Following the end of his time as the head of the Socialist International, Braunthal turned his attention to the writing of history. He authored a three volume History of the International, detailing the institutional development of international socialism from the First International until the present day. The first volume of this work was published in 1961, with the third and final volume seeing print in 1971.

===Death and legacy===

Julius Braunthal died on 24 April 1972 in Teddington, England. He was 78 years old at the time of his death.
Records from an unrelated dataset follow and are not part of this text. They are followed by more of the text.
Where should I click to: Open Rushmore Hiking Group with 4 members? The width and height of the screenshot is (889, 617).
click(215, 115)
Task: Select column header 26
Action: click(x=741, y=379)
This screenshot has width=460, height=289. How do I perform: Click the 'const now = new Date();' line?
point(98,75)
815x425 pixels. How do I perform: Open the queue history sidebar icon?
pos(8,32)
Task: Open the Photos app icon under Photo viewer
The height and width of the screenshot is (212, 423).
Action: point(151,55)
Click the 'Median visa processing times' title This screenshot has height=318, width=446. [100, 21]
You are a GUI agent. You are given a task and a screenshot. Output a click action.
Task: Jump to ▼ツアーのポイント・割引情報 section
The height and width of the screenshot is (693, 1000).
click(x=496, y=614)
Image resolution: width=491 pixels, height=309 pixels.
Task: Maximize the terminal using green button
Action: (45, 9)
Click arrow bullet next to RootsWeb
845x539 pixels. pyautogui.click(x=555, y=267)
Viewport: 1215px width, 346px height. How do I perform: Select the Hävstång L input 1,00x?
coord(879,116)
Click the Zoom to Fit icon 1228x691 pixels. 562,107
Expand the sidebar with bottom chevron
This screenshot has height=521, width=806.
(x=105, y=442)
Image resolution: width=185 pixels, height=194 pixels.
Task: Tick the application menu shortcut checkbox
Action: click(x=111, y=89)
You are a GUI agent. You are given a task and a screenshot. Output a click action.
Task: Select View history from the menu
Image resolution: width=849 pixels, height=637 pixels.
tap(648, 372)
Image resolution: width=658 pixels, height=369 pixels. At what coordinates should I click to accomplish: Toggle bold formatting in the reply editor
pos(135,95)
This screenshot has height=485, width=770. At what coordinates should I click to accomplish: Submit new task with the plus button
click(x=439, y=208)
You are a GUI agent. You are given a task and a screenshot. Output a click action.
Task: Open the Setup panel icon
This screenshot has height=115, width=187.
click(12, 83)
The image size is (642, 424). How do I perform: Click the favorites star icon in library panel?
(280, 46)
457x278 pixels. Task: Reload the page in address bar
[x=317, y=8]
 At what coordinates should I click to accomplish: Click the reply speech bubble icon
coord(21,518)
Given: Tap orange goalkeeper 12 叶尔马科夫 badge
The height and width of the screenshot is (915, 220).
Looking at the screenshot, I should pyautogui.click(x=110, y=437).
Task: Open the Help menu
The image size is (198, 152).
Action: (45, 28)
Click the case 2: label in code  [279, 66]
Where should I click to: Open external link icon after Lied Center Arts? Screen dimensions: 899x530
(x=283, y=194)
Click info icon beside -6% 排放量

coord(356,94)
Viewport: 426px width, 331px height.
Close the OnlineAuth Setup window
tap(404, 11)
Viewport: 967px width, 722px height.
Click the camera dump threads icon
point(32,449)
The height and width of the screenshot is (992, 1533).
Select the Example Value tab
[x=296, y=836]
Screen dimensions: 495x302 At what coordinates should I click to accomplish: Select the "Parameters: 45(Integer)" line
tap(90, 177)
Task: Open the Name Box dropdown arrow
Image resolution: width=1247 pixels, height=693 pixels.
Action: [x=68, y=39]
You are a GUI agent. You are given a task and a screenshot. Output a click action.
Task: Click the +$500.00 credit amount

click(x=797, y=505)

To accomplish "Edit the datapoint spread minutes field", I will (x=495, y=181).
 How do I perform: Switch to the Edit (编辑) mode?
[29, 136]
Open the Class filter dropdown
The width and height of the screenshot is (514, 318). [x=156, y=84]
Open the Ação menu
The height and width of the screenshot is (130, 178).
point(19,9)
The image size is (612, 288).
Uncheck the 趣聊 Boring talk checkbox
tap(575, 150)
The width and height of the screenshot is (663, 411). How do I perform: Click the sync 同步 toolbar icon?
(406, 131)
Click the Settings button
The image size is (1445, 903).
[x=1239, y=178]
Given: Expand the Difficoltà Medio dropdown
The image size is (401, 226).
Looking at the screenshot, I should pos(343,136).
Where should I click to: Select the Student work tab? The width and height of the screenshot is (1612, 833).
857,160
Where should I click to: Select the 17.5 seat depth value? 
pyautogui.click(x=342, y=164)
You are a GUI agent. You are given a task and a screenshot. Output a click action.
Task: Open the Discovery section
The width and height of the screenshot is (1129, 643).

Braunthal's papers reside at the International Institute of Social History in Amsterdam, Netherlands.

==Works==

- Die Arbeiterräte in Deutschösterreich. Vienna, 1919.
- Die Sozialpolitik der Republik. Vienna: Wiener Volksbuchhandlung, 1919.
- Kommunisten und sozialdemokraten. Vienna: Verlag der Wiener Volksbuchhandlung, 1920.
- Die Wiener Julitage 1927. Vienna: Verlag der Wiener Volksbuchhandlung, 1927.
- 40 Jahre 1. Mai. Vienna, 1929.
- Festschrift zur 2. Arbeiter-Olympiade. Vienna: Rotationstiefdruck: "Vorwärts," 1931.
- Need Germany Survive? London: Victor Gollancz, 1943.
- The Future of Austria: A Plea for the United States of Europe. London: Victor Gollancz, 1943.
- In Search of the Millennium. London: Victor Gollancz, 1945.
- The Paradox of Nationalism: An Epilogue to the Nuremberg Trials: Common-Sense Reflections in the Atomic Age. London: St. Botolph Publishing Co., 1946.
- The Tragedy of Austria. London: Victor Gollancz, 1948.
- "The Rebirth of Social Democracy," Foreign Affairs, vol. 27, no. 4 (July 1949), pp. 586–600. In JSTOR
- Der gegenwärtige Stand der sozialistischen Literatur. Bielefeld : Verlag Neue Gesellschaft, n.d. [c. 1955].
- Yearbook of the International Socialist Labour Movement. London: Lincolns-Prager, 1956.
- The Significance of Israeli Socialism and the Arab-Israeli Dispute. With J.B. Kripalani. London: Lincolns-Prager, 1958.
- Sozialistische Weltstimmen. Berlin: Verlag nach J.H.W. Dietz, 1958.
- Geschichte der Internationale, Vol. 1. Hannover, Germany: Verlag J.H.W. Dietz, 1961.
- Geschichte der Internationale, Vol. 2. Hannover, Germany: Verlag J.H.W. Dietz, 1963.
- Auf der Suche nach dem Millennium. Vienna: Europa Verlag, 1964.
- Socialism. The First 100 Years. Rome: Centre for Labour and Social Studies, 1964.
- Victor und Friedrich Adler; zwei Generationen Arbeiterbewegung. Vienna: Verlag der Wiener Volksbuchhandlung, 1965.
- History of the International: Volume 1: 1864-1914. New York: Frederick A. Praeger, Publishers, 1967.
- History of the International: Volume 2: 1914-1943. New York: Frederick A. Praeger, Publishers, 1967.
- Geschichte der Internationale, Vol. 3. Hannover, Germany: Verlag J.H.W. Dietz, 1971.
- History of the International: Volume 3: 1943-1968. London: Victor Gollancz, 1980.